PROGETTI Sarà il Tour de France l'obiettivo del ciclista per il prossimo anno

«Il prossimo anno l'obbiettivo principale sarà il Tour de France e poi, se starò bene, i Giochi olimpici di Rio con la maglia della nazionale spagnola...». C'è la coda fuori dallo spazio della ExpOne della Valtellina in via Dante per salutare Alberto Contador che ora è a Bormio per provare a scalare il Gavia in una giornata di festa aperta a tutti gli appassionati. La partenza tra le 9 e le 10 o alle 9.30 da Ponte di Legno, con una salita di 26 km sul versante valtellinese e di 18 km su quello bresciano. Due i percorsi per provare un po' di brividi su una salita mitica per chi va in bici.

«Sono fermo da molti giorni - spiega lo spagnolo - quindi non ho ancora deciso se pedalerò. Anche se per me sarà comunque un'emozione. La testa non darà gli stessi ordini che dà quando si è in gara ma queste manifestazioni permetteono di apprezzare altro, come l'affetto dei tifosi, con più serenità». Scalare il Gavia con Alberto Contador è per molti una possibilità unica per confrontarsi con un atleta professionista e scoprire questo bellissimo valico alpino che, molte volte, ha rappresentato la Cima Coppi, il punto più alto del Giro d'Italia. Gavia e Mortirolo fanno parte della leggenda del ciclismo e lo spagnolo proprio su queste salite ha costruito la sua vittoria di quest'anno al Giro con una rincorsa capolavoro a Fabio Aru e Mikel Landa dopo una foratura. Ma ormai questa è storia. É già nel cassetto dei ricordi.

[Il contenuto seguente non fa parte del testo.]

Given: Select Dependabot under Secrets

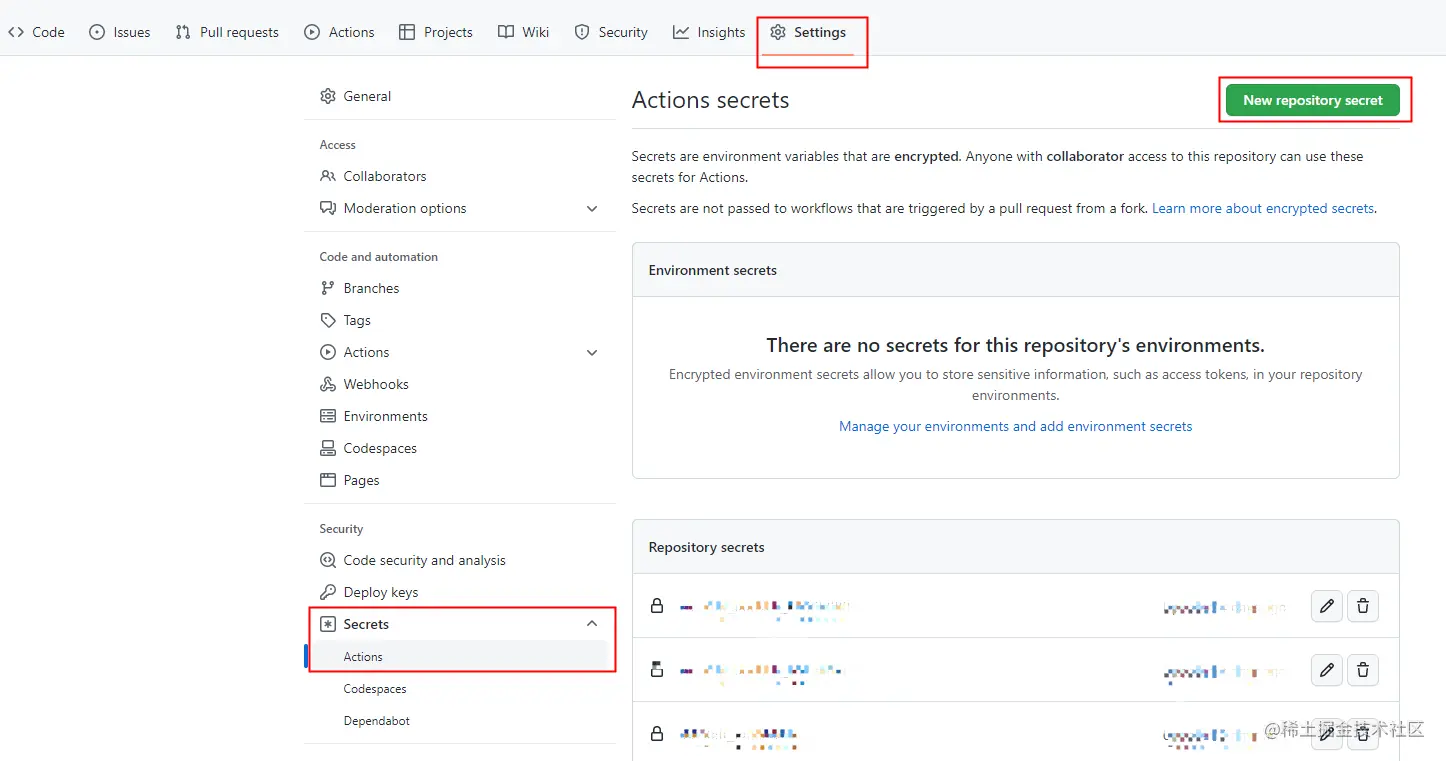Looking at the screenshot, I should (x=376, y=721).
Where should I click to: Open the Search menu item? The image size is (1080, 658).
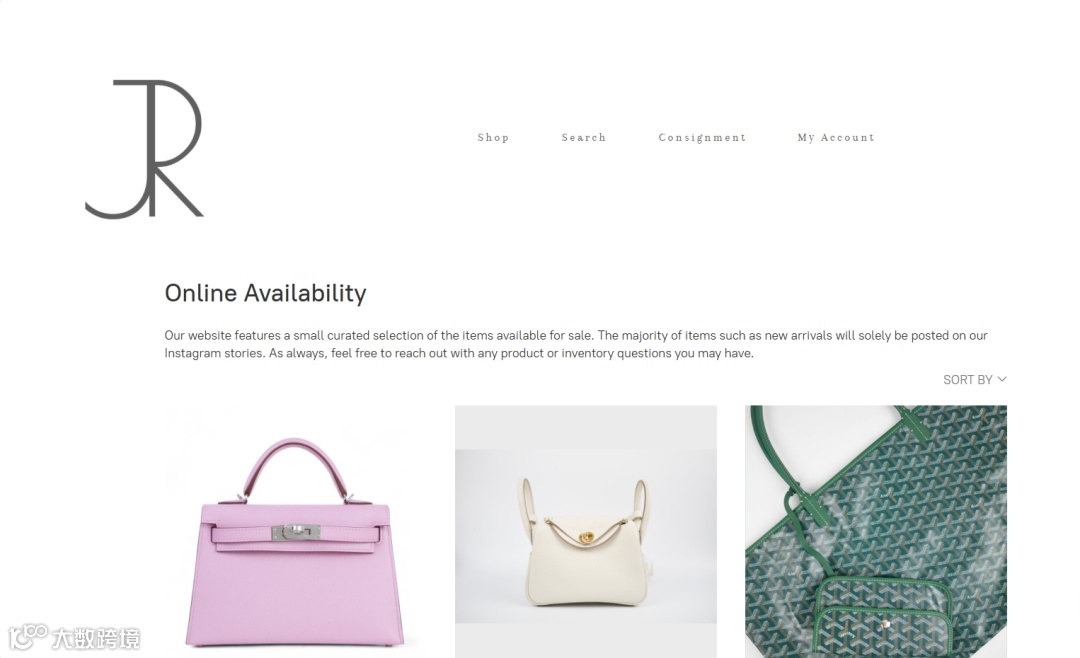pos(583,138)
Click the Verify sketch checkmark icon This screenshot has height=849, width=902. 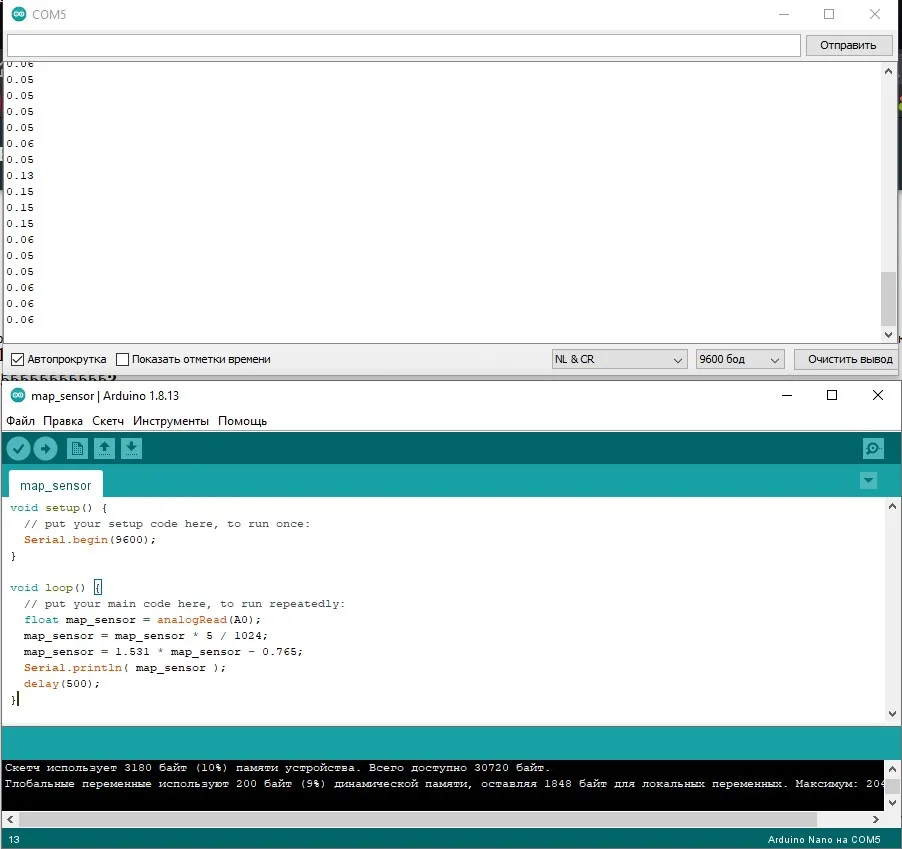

Alberto Contador è a Milano per annunciare un pezzo importante del suo futuro. Ufficializzare un progetto ambizioso legato alla sua Fondazione che da sempre «pedala» per raccogliere fondi e promuovere la ricerca contro e le malattie cerebrali. Un progetto che servirà a formare una nuova generazione di ciclisti con l'obiettivo di portare il Team Fundacion Contador nel circuito del World Tour, il ciclismo che conta. «Il prossimo anno ho ancora un contratto con la Tinkov-Saxo - spiega il campione spagnolo - ma tra due la possibilità che io corra con la Fundacion c'è...».

Una sfida già cominciata nelle categorie giovanili che ora potrebbe diventare più ambiziosa e ha già trovato un paio di sponsor pronti a scommettere come Polartec e Rh+: «Per noi affiancare in questa avventura un campione come Contador - spiega Giovanni Cagnoli presidente di Rh+ - è un onore ma anche uno stimolo nella ricerca e nello sviluppo dei nostri materiali. Quindi andiamo nella stessa direzione». Che poi ormai è quella di uno sport dove tecnica e materiali fanno sempre più la differenza. «Vero - spiega Contador -. Ormai le gare si decidono per pochi secondi come sta succedendo alla Vuelta tra Aru e Dumoulin che hanno tre secondi di distacco. Una differenza che può fare una bici, ma anche un casco o un capo tenico». Oggi Contador sarà a Bormio e domenica correrà sempre accanto ai tifosi nella scalata del Mortirolo che è stata posticipata per il maltempo. «Il Mortirolo speciale? Speciale di sicuro - dice il vincitore del Giro - ma soprattutto duro. Non posso dire quale sia la salita italiana che mi piace di più perché su tutte le salite si fa sempre tanta fatica. Certo che la tappa di quest'anno sul Mortirolo per me è stata davvero particolare».

E saranno più di un migliaio gli appassionati che saliranno in sella nella terza edizione della «RhxDue». Una sfida che si ripeterà domenica 20 su un altro dei leggendari passi valtellinesi, il Mortirolo, quando si correrà la «La Recta Contador» ovvero «La Dritta», tracciato con pendenza massima del 25% inaugurato dallo stesso Contador. La manifestazione prevede una cronoscalata agonistica, cui è affiancato un raduno cicloturistico che partirà da Monno. E Contador ci sarà. Promesso.